Former Labor Prime Minister Bob Hawke was a serial sculler, and Scott Morrison was today accused on social media of pinching the trademark.
A swiftly downed beer does not guarantee a brilliant election campaign.
But the cricket ground moment, and those following, did establish that Mr Morrison can mix it with voters in a way his predecessor Malcolm Turnbull could not, and in a manner Labor leader Bill Shorten doesn't.
A professional marketing strategist, Scott Morrison has - since his takeover in August - played a deliberate role as a man of the people, a pie-and-beer football fan on the hill who wears a baseball cap.
The Manuka engagement with genuine fans was a test of the marketing image, and of the Prime Minister.

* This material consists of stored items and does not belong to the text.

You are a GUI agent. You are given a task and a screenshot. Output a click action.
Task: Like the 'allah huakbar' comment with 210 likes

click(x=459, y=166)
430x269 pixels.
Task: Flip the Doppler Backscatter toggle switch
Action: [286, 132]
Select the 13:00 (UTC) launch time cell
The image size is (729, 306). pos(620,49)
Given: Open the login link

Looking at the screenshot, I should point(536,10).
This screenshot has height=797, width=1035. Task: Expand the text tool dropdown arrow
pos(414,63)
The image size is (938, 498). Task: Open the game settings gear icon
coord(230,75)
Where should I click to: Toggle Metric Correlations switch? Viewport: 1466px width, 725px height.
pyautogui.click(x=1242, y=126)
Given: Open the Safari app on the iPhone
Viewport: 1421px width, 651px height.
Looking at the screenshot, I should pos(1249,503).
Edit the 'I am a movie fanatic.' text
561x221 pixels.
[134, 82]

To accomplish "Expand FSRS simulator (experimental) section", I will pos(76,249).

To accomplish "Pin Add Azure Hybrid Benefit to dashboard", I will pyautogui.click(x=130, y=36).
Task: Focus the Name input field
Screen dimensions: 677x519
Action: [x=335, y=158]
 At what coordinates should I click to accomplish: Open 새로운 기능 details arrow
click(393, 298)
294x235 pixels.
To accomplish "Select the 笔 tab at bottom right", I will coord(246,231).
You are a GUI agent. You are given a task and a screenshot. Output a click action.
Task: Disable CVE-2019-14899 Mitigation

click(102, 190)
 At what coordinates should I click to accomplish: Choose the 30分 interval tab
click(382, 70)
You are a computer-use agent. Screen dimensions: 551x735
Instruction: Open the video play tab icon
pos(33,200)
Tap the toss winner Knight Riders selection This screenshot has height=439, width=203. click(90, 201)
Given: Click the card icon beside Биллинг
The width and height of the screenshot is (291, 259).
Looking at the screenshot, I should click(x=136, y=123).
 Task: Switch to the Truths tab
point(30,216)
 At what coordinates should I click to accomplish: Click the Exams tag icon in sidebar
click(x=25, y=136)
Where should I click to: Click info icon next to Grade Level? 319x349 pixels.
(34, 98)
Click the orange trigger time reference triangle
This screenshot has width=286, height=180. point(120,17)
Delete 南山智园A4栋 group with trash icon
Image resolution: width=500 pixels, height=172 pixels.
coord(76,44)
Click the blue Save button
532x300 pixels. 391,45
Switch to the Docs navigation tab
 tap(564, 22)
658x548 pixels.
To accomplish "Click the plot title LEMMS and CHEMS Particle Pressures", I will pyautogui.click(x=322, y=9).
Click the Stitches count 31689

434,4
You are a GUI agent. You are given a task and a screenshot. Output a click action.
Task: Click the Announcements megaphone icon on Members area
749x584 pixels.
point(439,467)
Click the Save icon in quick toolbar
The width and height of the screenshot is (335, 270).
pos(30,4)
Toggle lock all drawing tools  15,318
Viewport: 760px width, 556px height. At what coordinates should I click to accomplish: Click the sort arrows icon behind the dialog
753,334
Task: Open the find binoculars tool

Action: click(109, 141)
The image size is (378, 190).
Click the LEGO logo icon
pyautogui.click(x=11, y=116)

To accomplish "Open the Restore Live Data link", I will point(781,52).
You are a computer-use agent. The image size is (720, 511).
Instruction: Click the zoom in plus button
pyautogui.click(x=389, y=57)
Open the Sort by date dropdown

And those there seemed to like him, to an extent beyond the normal celebrity status attached to prime ministers.
He asked the group if they were having a good time and praised the Australian side, the eventual winners.
He mingled with some of the pumped-up folk and signed autographs to a background chant of "ScoMo, ScoMo".
He went back to the little girl and apologised for not stopping to chat on their initial encounter.
There were more selfies including some with local police. Then he returned to the stand to watch the match.
Later, during the winners' presentation, a group of about 15 men in Hawaiian shirts took up the ScoMo chant, and he couldn't resist saluting them. After the ceremony he went over to the barrackers.
The chicken salt was still in his suit jacket pocket.
Mr Morrison high-fived the group and they pulled him in for some vigorous hugging and cheering. He approved it all with a double-handed thumbs up.